Она опять набрала номер мужа – вне зоны. Со скуки покрутила ручку приемника – прозвучали последние аккорды незнакомой грустной песни, и эфир тут же наполнился волнующе пряным женским голосом:
– Доброй пятницы, голодные мои. С вами вновь Магдалена, и сегодня на волне 91,1 мы проведем еще один вечер, наслаждаясь вашими откровениями.
– Ур-ра! – закричала Гелла, – Я нашла! Нашла тебя!
Хоть что-то хорошее за день. Провокационную передачу «Голод» обсуждали все, а Гелла все никак не могла застать их поздние пятничные эфиры. Люди рассказывали в них такое! Просто выворачивали себя наизнанку. Девочки в офисе потом делились впечатлениями, и Гелла каждый раз оставалась в шоке от услышанного. И, надо же, неожиданно наткнулась на нужную волну – вот это удача!
– Сегодня вас ожидает сюрприз, – пообещал голос из магнитолы, – потому что с нами в студии потомственная ясновидящая и прорицательница Кассандра.
– Ого! Кассандра у них там какая-то, – фыркнула Гелла: в последнее время она стала говорить сама с собой.
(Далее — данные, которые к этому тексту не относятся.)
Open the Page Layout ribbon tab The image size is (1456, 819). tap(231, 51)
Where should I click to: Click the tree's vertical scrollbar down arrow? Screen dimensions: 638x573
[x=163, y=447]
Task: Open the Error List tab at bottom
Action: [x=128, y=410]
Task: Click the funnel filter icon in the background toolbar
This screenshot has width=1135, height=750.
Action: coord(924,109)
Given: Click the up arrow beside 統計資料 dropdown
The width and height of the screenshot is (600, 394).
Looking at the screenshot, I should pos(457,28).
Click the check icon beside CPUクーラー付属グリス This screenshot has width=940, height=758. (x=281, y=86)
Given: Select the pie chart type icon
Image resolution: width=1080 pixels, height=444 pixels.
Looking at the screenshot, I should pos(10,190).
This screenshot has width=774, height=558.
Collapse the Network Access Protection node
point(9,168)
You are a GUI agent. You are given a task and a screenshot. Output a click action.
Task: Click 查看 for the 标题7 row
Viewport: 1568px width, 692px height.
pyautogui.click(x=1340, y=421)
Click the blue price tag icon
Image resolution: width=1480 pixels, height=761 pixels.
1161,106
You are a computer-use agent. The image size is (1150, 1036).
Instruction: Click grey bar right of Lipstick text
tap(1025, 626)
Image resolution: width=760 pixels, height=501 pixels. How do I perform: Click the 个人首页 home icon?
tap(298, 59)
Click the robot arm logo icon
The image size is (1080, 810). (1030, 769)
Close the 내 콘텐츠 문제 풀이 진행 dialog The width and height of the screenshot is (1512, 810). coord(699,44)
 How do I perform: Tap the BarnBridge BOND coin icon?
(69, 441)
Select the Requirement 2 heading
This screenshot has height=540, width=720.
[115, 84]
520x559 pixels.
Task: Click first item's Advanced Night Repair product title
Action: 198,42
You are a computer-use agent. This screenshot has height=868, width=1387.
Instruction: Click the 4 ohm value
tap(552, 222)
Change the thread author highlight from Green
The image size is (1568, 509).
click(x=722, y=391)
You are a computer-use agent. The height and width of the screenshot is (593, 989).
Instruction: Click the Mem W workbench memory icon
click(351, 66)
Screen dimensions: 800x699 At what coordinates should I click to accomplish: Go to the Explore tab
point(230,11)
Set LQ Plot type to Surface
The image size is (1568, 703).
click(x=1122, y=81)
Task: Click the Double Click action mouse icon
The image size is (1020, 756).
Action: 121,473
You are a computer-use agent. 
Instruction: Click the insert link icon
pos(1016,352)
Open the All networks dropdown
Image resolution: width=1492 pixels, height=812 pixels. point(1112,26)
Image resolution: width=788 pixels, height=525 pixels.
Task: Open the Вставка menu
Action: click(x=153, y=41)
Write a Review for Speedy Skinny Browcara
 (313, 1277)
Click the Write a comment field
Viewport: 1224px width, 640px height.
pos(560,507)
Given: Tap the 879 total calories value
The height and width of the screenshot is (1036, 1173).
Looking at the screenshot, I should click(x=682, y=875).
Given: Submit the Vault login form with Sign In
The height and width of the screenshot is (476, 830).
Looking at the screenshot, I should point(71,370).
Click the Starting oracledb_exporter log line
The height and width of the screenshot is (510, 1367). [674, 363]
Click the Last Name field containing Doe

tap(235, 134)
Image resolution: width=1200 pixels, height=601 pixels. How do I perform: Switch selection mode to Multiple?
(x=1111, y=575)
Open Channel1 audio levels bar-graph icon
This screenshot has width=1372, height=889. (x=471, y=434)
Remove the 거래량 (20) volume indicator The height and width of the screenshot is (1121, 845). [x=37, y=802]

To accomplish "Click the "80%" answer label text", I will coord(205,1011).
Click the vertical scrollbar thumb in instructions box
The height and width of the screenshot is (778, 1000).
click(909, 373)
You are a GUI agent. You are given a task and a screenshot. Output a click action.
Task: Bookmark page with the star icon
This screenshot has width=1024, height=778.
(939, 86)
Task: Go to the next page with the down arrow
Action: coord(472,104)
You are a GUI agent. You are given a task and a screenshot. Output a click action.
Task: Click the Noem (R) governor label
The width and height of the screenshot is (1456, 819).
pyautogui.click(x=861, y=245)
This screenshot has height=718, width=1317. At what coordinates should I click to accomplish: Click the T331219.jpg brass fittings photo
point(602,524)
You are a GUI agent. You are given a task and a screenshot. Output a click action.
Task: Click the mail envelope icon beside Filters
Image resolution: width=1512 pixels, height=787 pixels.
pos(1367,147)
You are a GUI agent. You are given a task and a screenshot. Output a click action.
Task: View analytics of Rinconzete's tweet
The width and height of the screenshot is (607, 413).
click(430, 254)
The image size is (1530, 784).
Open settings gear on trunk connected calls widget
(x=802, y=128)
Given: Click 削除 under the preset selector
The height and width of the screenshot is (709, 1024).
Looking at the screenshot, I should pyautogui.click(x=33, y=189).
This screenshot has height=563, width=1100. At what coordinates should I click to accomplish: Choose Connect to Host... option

– Добрый вечер, – раздался густой мелодичный голос, и Гелла сразу представила грузную оперную диву в тюрбане и с массивными кольцами на холеных пальцах, но сексапильный голос диджея не дал додумать образ до конца:
– В канун католического Рождества наша радиостанция приготовила для вас нечто особенное. Мы готовы подарить вам исполнение самого смелого, самого сокровенного желания. Вам нужно только дозвониться к нам и честно признаться, какой же голод вас одолевает, чего вы хотите и от чего не можете отказаться. Итак, я жду ваших признаний, – последнюю фразу она произнесла с придыханием.
– А ты, наверное, девушка кролика Роджера? – прокомментировала томного диджея Гелла, но та ее, разумеется, не услышала и продолжила:
– У нас уже есть первый дозвонившийся, и это – Иван. Иван, поведайте: по чему изголодались лично вы?
Картавый мужчина принялся скучно мямлить что-то про одиночество, пока его не перебили:
– Голод, Иван. Какой голод вас мучает?